Abstract

We aimed to determine the antibody levels created by COVID-19 vaccination in healthcare workers and the factors affecting the antibody response. Our research is a single-center, observational study that was prospectively designed and retrospectively analyzed at the beginning of the COVID-19 pandemic, and included 103 healthcare workers who received the three-dose regimen of COVID-19 vaccine. In accordance with the recommendations of the Ministry of Health of Turkey, the first two doses of CoronaVac vaccine were administered routinely, while the booster dose was given as BioNTech or CoronaVac (heterologous or homologous vaccination) depending on the preference of the volunteers.

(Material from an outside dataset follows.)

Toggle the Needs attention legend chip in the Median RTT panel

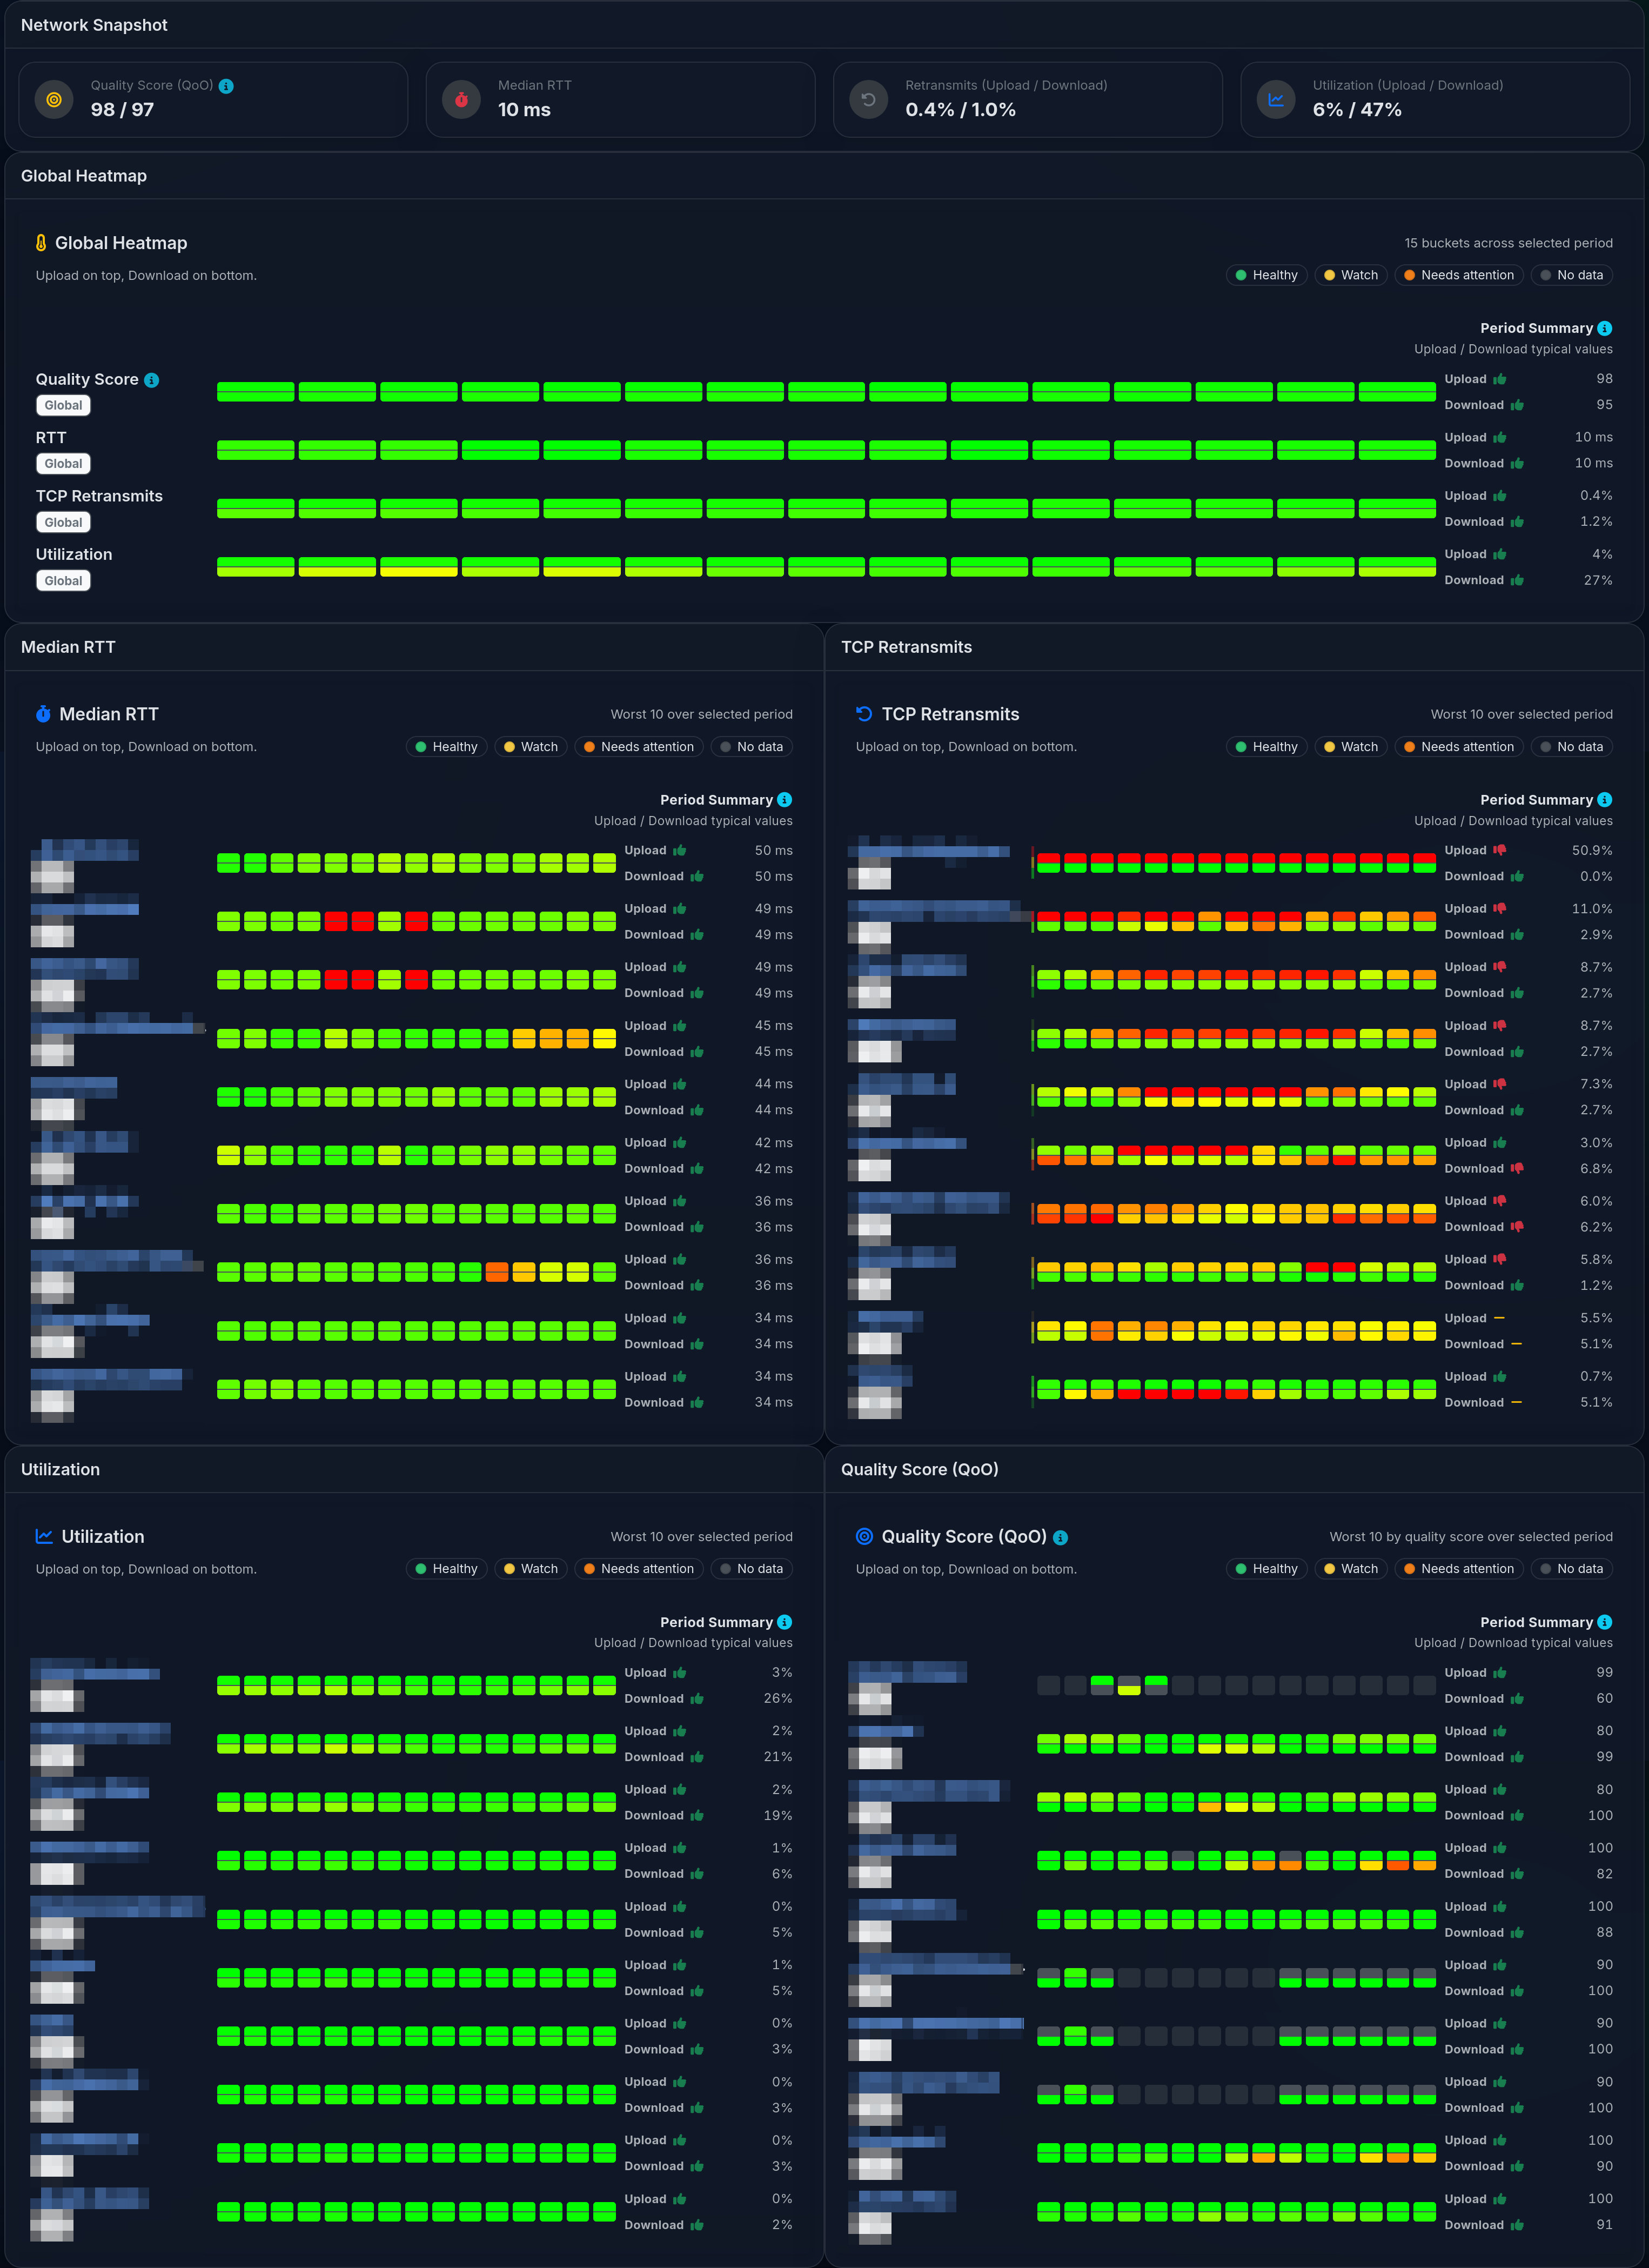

Antibody titers against the SARS-CoV-2 were measured in all individuals at different time points (1 month after the second dose of CoronaVac, before the booster dose [BioNTech or CoronaVac] at the fifth month and one month after the booster dose) with AESKULISA® SARS-CoV-2 S1 IgG (AESKU DIAGNOSTICS, Wendelsheim, Germany). The mean age was 39.98±11.31 years, 62.1% of whom were women and 54.4% of them were accompanied by comorbid disease. After two doses of CoronaVac, the antibody titer averaged 49.50±33.15 U/mL in the 1st month (antibody seropositivity 86%) and the antibody titer decreased 24.01±33.48 U/mL (antibody seropositivity 49.5%) at 5th month. The mean antibody titer was found 59.73±60.20 U/ml in those who received the booster dose of homologous and 185.07±46.28 U/mL in those who were heterologous (p<0.001). Antibody levels were detected significantly lower after the booster dose of vaccination in patients with comorbidities (p<0.05). Our study, which reflects the data within the scope of the Turkey Ministry of Health's COVID-19 vaccination program determined that the antibody response after heterologous vaccination is better than in homologous vaccination. Antibody titer level in the 5th month was 50% waned after two doses of inactivated vaccination. It was also shown that factors such as gender, age, body mass index, and smoking did not create a statistically significant difference in homologous and heterologous vaccination, but after the booster dose antibody levels decreased significantly in those with comorbidity.